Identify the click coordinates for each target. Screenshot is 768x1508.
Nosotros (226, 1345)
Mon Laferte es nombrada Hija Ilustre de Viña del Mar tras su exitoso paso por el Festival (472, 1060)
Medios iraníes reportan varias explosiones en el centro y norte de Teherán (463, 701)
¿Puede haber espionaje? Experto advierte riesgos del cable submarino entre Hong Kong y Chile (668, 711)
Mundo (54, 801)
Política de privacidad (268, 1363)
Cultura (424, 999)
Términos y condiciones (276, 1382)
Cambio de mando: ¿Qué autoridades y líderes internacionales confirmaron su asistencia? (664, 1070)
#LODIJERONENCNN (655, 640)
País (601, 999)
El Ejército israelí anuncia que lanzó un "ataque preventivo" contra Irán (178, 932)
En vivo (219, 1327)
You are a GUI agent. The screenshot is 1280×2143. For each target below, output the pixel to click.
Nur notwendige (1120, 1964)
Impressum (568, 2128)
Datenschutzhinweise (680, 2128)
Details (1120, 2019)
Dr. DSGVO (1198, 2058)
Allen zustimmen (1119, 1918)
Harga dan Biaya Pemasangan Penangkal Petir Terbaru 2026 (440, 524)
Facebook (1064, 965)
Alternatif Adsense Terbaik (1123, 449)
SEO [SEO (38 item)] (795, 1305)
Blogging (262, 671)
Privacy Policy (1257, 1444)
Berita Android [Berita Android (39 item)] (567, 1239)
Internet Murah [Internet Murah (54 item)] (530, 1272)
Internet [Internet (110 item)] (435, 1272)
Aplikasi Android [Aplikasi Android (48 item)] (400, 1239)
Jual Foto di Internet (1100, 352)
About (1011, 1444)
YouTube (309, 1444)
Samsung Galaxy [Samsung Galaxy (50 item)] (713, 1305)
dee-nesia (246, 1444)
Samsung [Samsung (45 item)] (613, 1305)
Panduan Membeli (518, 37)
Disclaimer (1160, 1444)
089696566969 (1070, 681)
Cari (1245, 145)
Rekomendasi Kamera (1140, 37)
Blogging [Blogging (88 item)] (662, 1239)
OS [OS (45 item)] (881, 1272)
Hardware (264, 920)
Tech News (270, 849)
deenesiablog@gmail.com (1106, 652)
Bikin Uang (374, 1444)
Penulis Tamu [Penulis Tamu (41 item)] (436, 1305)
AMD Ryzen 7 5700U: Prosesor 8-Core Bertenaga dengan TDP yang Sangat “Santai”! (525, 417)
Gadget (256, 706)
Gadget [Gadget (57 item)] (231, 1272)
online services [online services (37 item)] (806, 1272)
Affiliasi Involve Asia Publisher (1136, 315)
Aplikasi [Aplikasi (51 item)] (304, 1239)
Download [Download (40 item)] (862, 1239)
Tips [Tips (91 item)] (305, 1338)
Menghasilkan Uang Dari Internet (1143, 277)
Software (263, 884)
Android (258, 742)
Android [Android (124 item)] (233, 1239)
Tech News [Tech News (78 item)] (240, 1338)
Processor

TASK DESCRIPTION: Quote the rows above verbatim, starting at the one that contains "Harga dan Biaya" and ending at the one that contains "Jual Foto di Internet (1100, 352)", with both included.

IN RESPONSE:
Harga dan Biaya Pemasangan Penangkal Petir Terbaru 2026 (440, 524)
Facebook (1064, 965)
Alternatif Adsense Terbaik (1123, 449)
SEO [SEO (38 item)] (795, 1305)
Blogging (262, 671)
Privacy Policy (1257, 1444)
Berita Android [Berita Android (39 item)] (567, 1239)
Internet Murah [Internet Murah (54 item)] (530, 1272)
Internet [Internet (110 item)] (435, 1272)
Aplikasi Android [Aplikasi Android (48 item)] (400, 1239)
Jual Foto di Internet (1100, 352)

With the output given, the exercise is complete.